アンゾフの成長ベクトルをあてはめる

みなさんの中には御存知な方もいらっしゃるかもしれないが経営戦略上の展開の分類に関して「アンゾフの成長ベクトル」がある。それを自社の場合にざっくり当てはめてみた(本当は具体的な数字や会社名、取引先名を交えながら根拠資料等を加えて話を進めるべきだがそうなるとかなり長くなり、またここでは説明できない部分も出て来てしまうので今回は割愛する)。

アンゾフの成長ベクトルは市場・製品が既存か新規かで①市場浸透戦略②新市場開拓戦略③新製品開発戦略④多角化戦略、に分類される。

 ①まず、市場浸透戦略は既存市場に既存製品を投入する戦略である。自社の場合だと兵庫県北部の土木建設工事や病院・旅館・金融機関等の施設運営に警備+付帯業務を提供する警備員を投入する昔からのやり方である。

問題点としては特に施設警備に関するターゲットが絞りきれていないことがが挙げられる。もっとも警備対象になりうる規模の施設や会社の絶対数が兵庫県南部と比べて少なすぎる、つまり市場が小さすぎることから果たしてターゲットとなる施設を絞ることが果たして妥当なのかという疑問もでてくる。また付帯業務が果たして本当に付帯といえるのか、むしろお客様は警備という仮面を被った用務員・補助員を望んでいるのでは?ということも考えられる。今後の検討課題であろう。

 ②次に新市場開拓戦略は新規市場に既存製品を投入する戦略である。自社の場合だと兵庫県南部という新たな土地で明石営業所を設置し、既存の警備+付帯業務を設置するやり方である。

これは先の①で挙げた、兵庫県北部の施設警備の市場規模の小ささを考えての事である。基本的にこの決断は正しかったと思う。なぜなら兵庫県北部は城崎温泉街を除いては少子高齢化による急激な人口減で衰退の一途を辿っており、持ち直すことは絶望的だからである。施設警備を今後も続けて行くには商圏を広げるしか道はないのだ。

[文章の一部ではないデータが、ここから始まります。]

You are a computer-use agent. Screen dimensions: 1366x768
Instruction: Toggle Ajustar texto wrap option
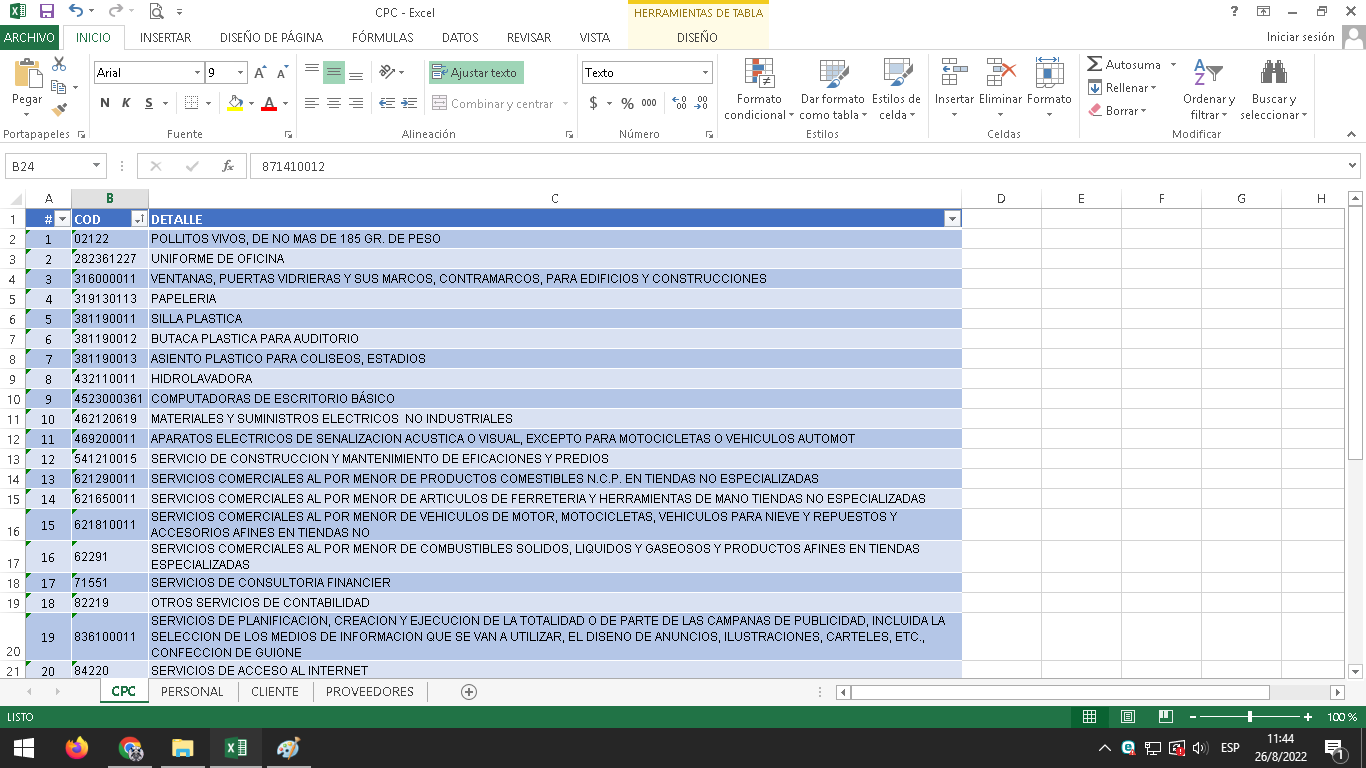(x=476, y=73)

ただ兵庫県南部も北部ほどじゃないにせよ深刻な人手不足に悩まされている。隣県の大阪府も似た状況。このへんは同業他社や他業種の数もかなり多いにもかかわらず団塊の世代の引退等により就労人口の減少が著しいこと、待遇の悪さからもともと警備が定着率の低い業種であることが理由として挙げられる。そのへんの事情は東京でも一緒であろう。

今は細々とやっているのでなんとかやっていけているが、今後本格的にやっていくなら大々的に募集をかけざるをない。そうなった時に以上に挙げた理由により果たして人が集まるのか疑問だ。給与・待遇を良くしないと人は集まらない。でもその原資を集めることが現状の警備の相場だと厳しい。そうかんがえるとこの戦略が機能するためには付加価値のあるサービスの創出を考える必要がある。

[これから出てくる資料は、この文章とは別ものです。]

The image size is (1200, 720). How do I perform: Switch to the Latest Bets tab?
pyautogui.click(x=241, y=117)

あとはせっかく兵庫県南部という比較的人口の多い地域に進出したのだから女性対象の警備なんかやってみるのも面白いかもしれない。ただこのへんも人手の問題がついて回るだろう。

 ③さらに新製品開発戦略は既存市場に新製品を投入するやり方である。自社ではまだやってはいないが、今後起きるであろうAI・ロボット警備なんかはその典型であろう。今の状況を打開するにはこの戦略をメインにするのが妥当だが、まだ具体的なイメージが掴めていないのが実情だ。今某大手に協力会社として今まで以上に近づいているのもその糸口を掴みたいという側面もある。

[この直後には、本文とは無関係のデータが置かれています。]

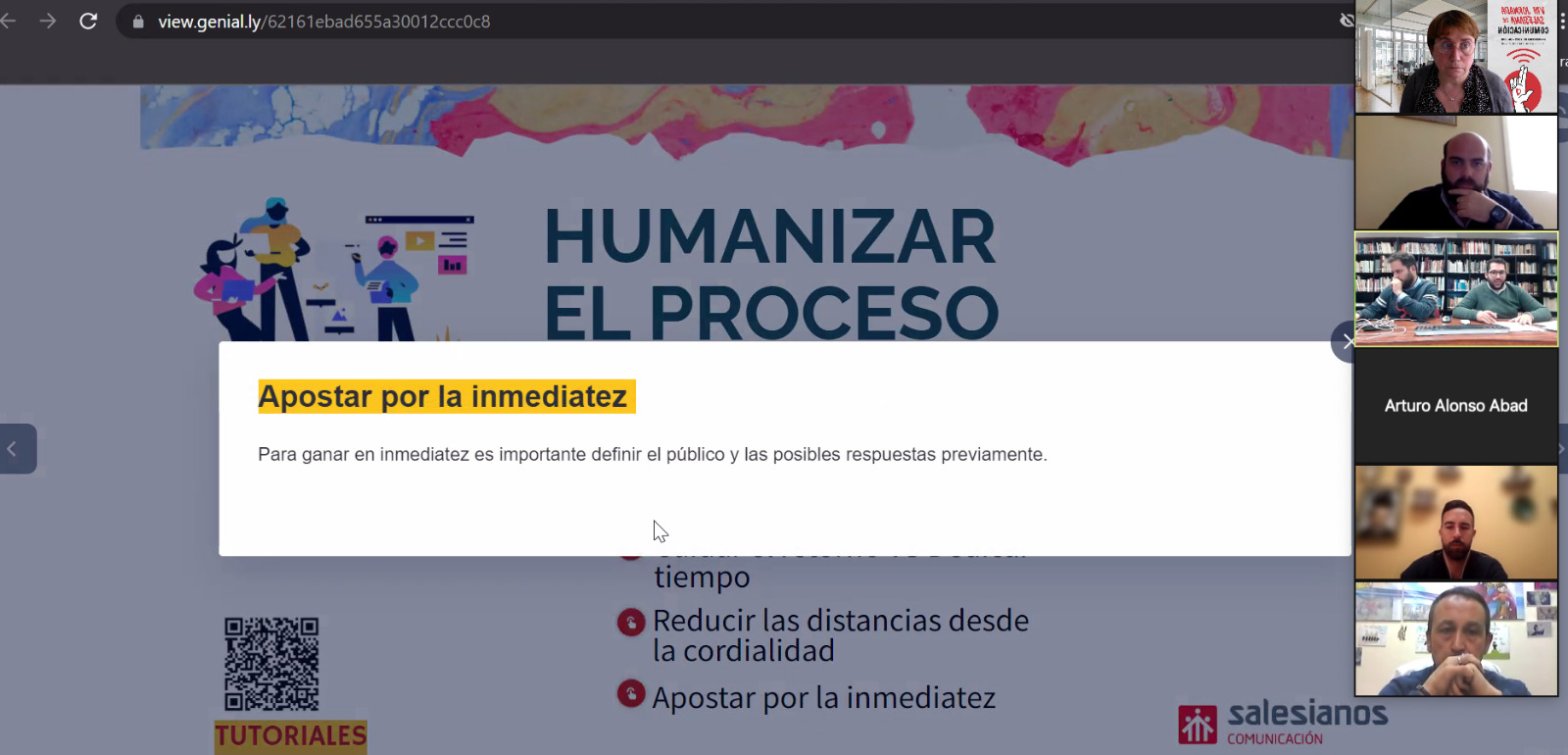Viewport: 1568px width, 755px height.
Task: Click the Salesianos Comunicación logo
Action: point(1282,724)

 ④最後に多角化戦略は新規市場に新製品を投入する戦略である。自社の場合だとかつて行った空地管理、企画で立ち消えになった空き家管理・独居老人見守りサービスなんかがそれにあたるのかな。

これらは地域の問題に直接関わるだけに社会貢献になり、やりがいはあるが、如何せん、顧客がいない。いたとしても価格がつりあわないことがかつての経験や市場リサーチの結果分かった。

実家の家が荒れるのはいやだが、金を払うくらいならたまに戻って掃除するか、最悪放置しとく方がまし、実家に年を取ったおやじが1人でいる場合も安否確認は近所のおじさんあたりに頼んでおけばいいということだろう。

もちろん社会状況が変化すれば再度検討する余地はある。また今のビジネスの中で新たな芽が出そうな状況が生まれそうならこの戦略をとることにやぶさかでないと考える。